Office of the Press Secretary


For Immediate Release March 25, 1994

STATEMENT BY THE PRESS SECRETARY

In light of a decision of the United States Court of Appeals that the recordkeeping status of the National Security Council (NSC) must now, for the first time, be addressed, the Justice Department today filed a brief in federal district court demonstrating that the NSC is a Presidential entity not appropriately considered an "agency" subject to the Freedom of Information Act (FOIA). At the same time, the President directed the NSC to establish procedures for access by the public to appropriate NSC records.

The brief was filed in federal district court in the District of Columbia in the case Armstrong v. Executive Office of the President. In August 1993, the Court of Appeals remanded the case to the district court to determine the NSC's status under federal records statutes. The Court of Appeals noted that this question had not been determined by the courts.
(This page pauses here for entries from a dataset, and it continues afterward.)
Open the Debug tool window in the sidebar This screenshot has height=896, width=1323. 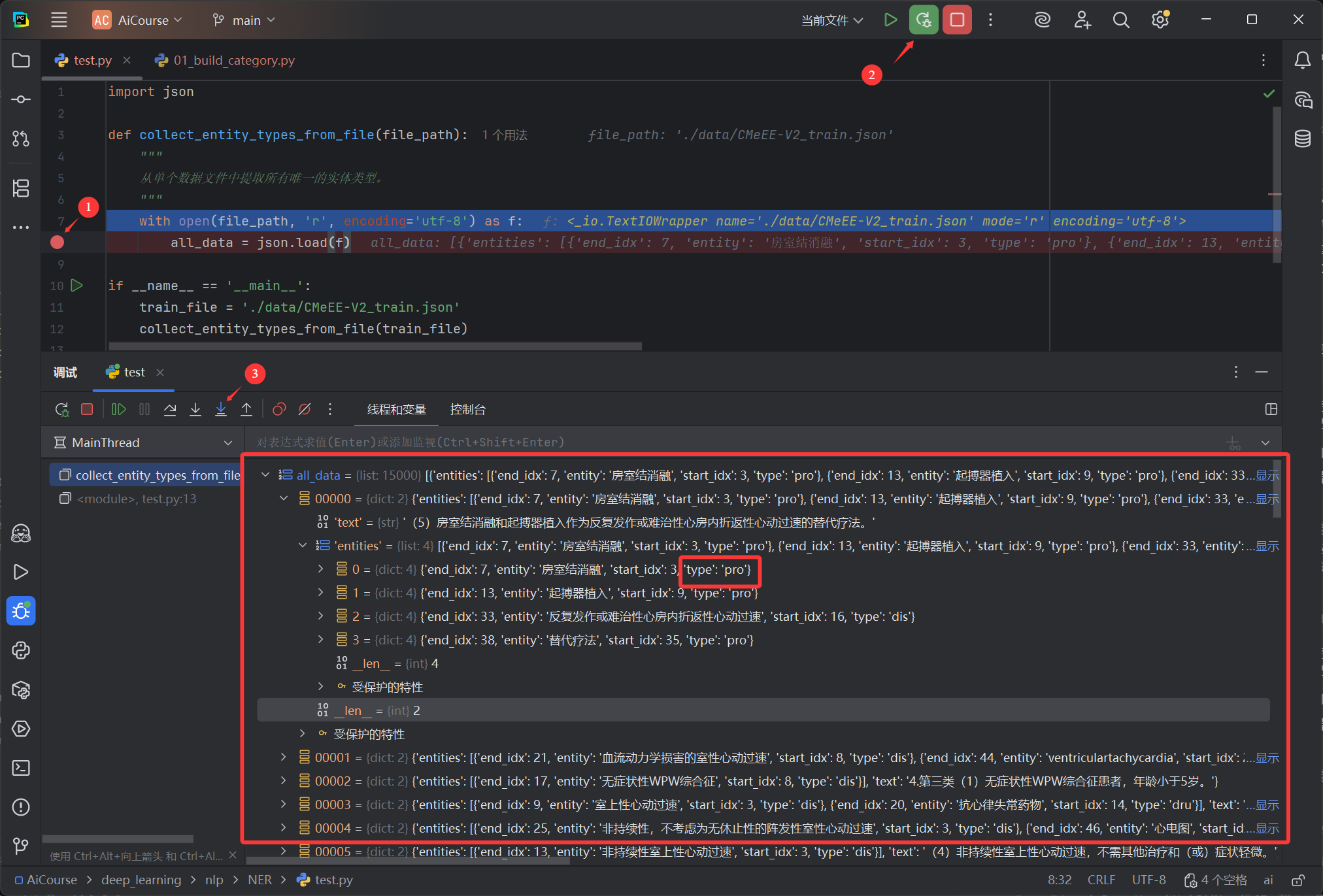(21, 611)
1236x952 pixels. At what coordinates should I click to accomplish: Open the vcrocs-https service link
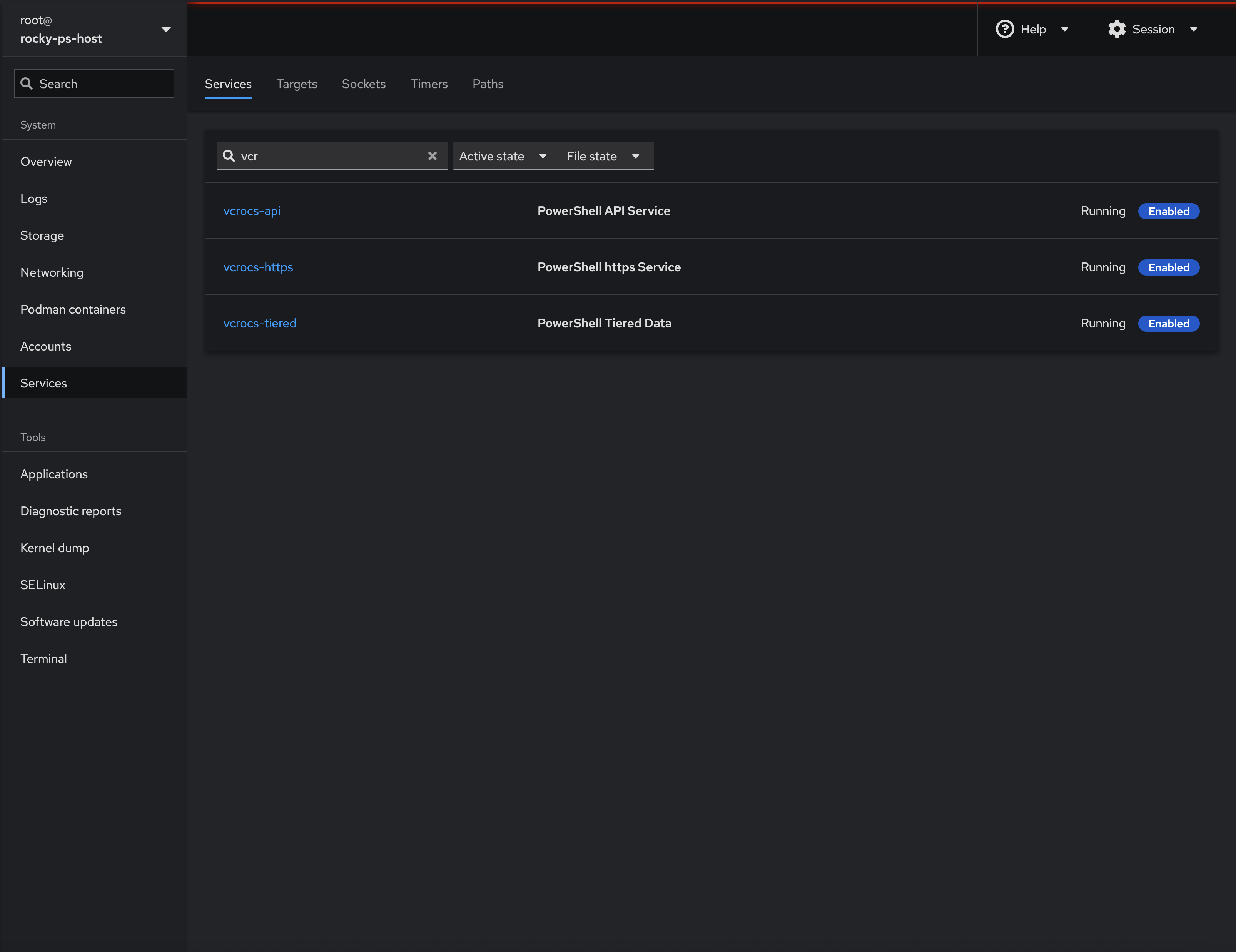(x=258, y=267)
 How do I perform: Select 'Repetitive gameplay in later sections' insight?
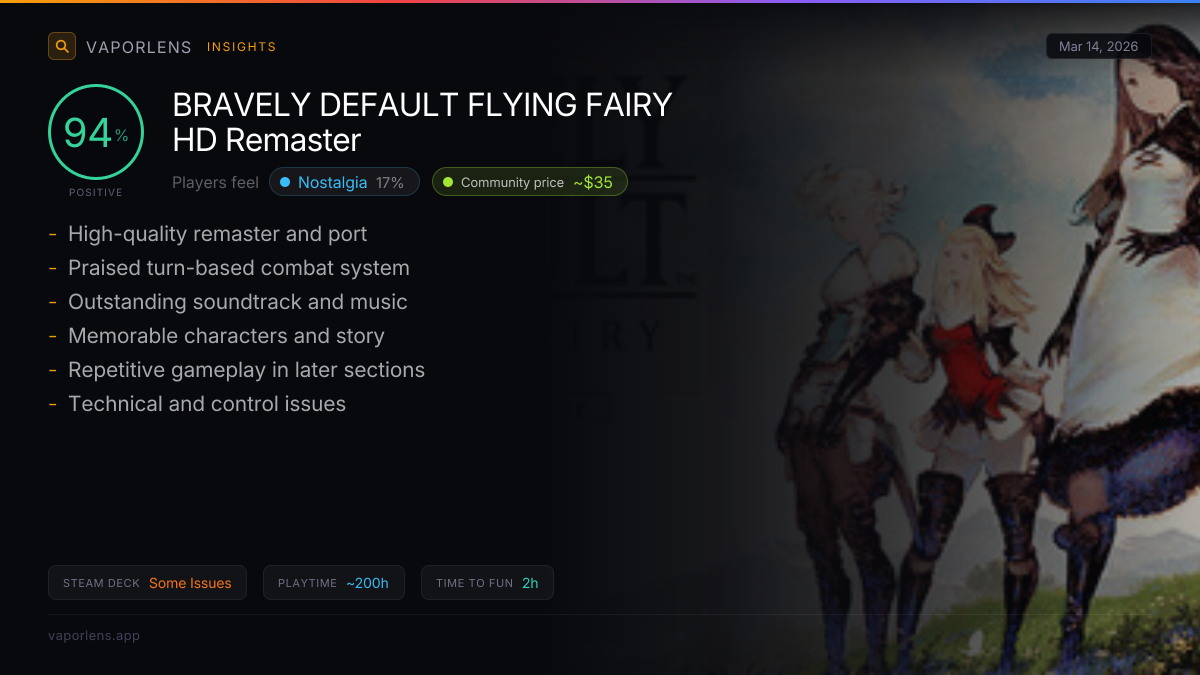(x=246, y=370)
As explained in the government's brief, the answer to this question is straightforward. The structure and functions of the NSC as set forth in the National Security Act of 1947, and the duties that every President has assigned to the Council through Presidential Directives and Executive Orders, demonstrate that the NSC and its staff exist solely to advise and assist the President in the discharge of his core constitutional responsibilities.

The President directed Anthony Lake, Assistant to the President for National Security Affairs, and William Itoh, Executive Secretary of the NSC, to continue voluntarily the practice of making appropriate NSC documents available to the public. The President noted that he "strongly support(s) the policy of past Administrations of permitting public access to certain NSC records, and of leaving certain NSC records to the incoming Administration in order to ensure a smooth transition on national security matters".

The Administration's actions today will thus permit the NSC to continue the tradition of treating most NSC records as Presidential, while at the same time permitting the NSC to subject other records to public access requests under standards similar to the FOIA.